_GIVEN PASSAGE_
------------------------

Skip materializing parsed_number_string_t spans on the hot path (addresses #384) by fcostaoliveira · Pull Request #386 · fastfloat/fast_float

fcostaoliveira · 2026-06-03T08:32:26Z

Summary

parsed_number_string_t carries two span<UC const> members (integer, fraction) that are read only on the rare slow paths — digit_comp, and the >19-significant-digit truncation recompute. But they are written on every parse, which forces the ~56/64-byte struct to be materialized and marshaled through the by-value return. On the hot path that surfaces as backend/store pressure. This addresses #384 ("the structure parsed_number_string_t is ... probably too fat for its own good").

What changed

parse_number_string gains a runtime bool store_spans = true parameter (default keeps every existing caller unchanged). When false, the integer/fraction span stores and the span-reading >19-digit recompute are skipped.
from_chars_float_advanced parses with store_spans = false, attempts Clinger + Eisel-Lemire inline, and routes the two rare slow branches (too_many_digits, am.power2 < 0) to a single fastfloat_noinline (noinline+cold) helper that re-parses with spans and calls the unchanged from_chars_advanced.
New fastfloat_noinline macro in float_common.h.

Two deliberate choices:

Runtime flag, not a template parameter — a template would create a second instantiation of the whole scanner whose icache cost wipes out the gain.
noinline cold slow path — the rare re-parse must stay out of line, or the force-inlined hot scanner gets duplicated into the caller; that bloats the hot frame and lengthens the loop-carried dependency chain, which regresses some targets (notably ARM gcc) even though it removes the spill.

Public from_chars / from_chars_advanced / parsed_number_string_t are unchanged.

Performance

Per-parser microbench (from_chars<double> in a tight loop over each dataset, median of 5, pinned core). base → this PR, MB/s (Δ%), vs current tip:

Target	random	canada	mesh
ARM Neoverse-V2 (Graviton4) gcc	1087 → 1907 (+75%)	948 → 1645 (+73%)	503 → 1489 (+196%)
ARM Neoverse-V2 (Graviton4) clang	1347 → 1449 (+8%)	1049 → 1135 (+8%)	879 → 976 (+11%)
Intel Ice Lake (Xeon 8360Y) gcc	1142 → 1358 (+19%)	973 → 1138 (+17%)	814 → 955 (+17%)
Intel Cascade Lake (Xeon 6248) gcc	681 → 800 (+18%)	599 → 705 (+18%)	448 → 548 (+22%)
Intel Cascade Lake (Xeon 6248) clang	528 → 595 (+13%)	431 → 528 (+23%)	311 → 365 (+17%)

float mirrors double (e.g. ARM gcc float: +72% / +71% / +172%). The win is largest where the base codegen spilled the struct most (ARM gcc); clang baselines that already partly avoided the spill gain less. (Drift-controlled: the unchanged ffc-vs-fast_float control row was flat across base/patch on these nodes.)

Intel TMA (top-down), Ice Lake (Xeon 8360Y), short floats (`mesh`)

Isolated fast_float microbench under perf stat -M TopdownL1/L2:

	base	this PR
Backend-Bound	26.0%	2.2%
Retiring	60.3%	77.3%
pipeline slots (TOPDOWN.SLOTS)	37.2 B	23.7 B (−36%)
wall time (same work)	2.41 s	1.53 s (−37%)

------------------------

_INPUT RECORDS_

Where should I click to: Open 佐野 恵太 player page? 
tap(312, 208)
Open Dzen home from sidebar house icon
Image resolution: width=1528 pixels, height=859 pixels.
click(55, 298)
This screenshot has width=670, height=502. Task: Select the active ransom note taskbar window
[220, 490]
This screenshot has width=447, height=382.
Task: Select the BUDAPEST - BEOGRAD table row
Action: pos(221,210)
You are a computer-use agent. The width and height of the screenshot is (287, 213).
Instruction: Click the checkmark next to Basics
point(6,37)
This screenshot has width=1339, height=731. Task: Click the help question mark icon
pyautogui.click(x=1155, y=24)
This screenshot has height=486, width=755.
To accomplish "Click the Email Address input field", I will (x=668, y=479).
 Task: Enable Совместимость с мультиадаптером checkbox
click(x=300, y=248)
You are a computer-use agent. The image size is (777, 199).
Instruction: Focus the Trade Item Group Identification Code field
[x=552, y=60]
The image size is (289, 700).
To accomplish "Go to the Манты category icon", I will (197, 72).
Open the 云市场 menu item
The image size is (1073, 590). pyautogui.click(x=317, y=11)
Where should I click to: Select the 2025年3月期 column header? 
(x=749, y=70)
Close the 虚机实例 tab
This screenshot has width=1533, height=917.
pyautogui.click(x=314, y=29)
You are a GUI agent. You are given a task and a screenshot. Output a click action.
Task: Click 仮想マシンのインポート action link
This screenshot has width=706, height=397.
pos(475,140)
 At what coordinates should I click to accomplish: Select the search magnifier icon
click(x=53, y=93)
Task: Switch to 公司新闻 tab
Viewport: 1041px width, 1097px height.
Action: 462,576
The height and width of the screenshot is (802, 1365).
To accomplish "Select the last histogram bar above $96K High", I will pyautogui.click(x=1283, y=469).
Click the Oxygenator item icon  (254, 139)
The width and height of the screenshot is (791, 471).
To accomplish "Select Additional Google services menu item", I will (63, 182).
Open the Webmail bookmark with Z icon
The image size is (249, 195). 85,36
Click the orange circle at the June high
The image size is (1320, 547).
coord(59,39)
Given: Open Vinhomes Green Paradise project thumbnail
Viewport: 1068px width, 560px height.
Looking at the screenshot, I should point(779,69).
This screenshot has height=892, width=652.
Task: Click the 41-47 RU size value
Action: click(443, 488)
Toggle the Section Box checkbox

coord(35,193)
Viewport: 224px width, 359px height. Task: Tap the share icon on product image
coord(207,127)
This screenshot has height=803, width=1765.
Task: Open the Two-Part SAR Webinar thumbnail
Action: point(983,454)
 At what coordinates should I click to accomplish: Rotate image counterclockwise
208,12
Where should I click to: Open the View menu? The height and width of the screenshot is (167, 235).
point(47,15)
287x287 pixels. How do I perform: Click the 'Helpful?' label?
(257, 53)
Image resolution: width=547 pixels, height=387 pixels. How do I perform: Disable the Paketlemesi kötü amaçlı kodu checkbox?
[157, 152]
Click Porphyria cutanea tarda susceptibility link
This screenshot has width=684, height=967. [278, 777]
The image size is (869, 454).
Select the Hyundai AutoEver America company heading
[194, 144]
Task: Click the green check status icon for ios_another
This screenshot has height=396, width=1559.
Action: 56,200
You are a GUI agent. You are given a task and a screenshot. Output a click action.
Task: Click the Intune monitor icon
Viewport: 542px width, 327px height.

------------------------

_EXERCISES TO COMPLETE_
a. In the fast_float pull request, what default value does the new store_spans parameter take?
b. Copy out, line for line, everything in the records from the line containing "The width and height of the screenshot is (791, 471)." down to the line containing "coord(59,39)".

_TASK RESULTS_
a. true

b.
The width and height of the screenshot is (791, 471).
To accomplish "Select Additional Google services menu item", I will (63, 182).
Open the Webmail bookmark with Z icon
The image size is (249, 195). 85,36
Click the orange circle at the June high
The image size is (1320, 547).
coord(59,39)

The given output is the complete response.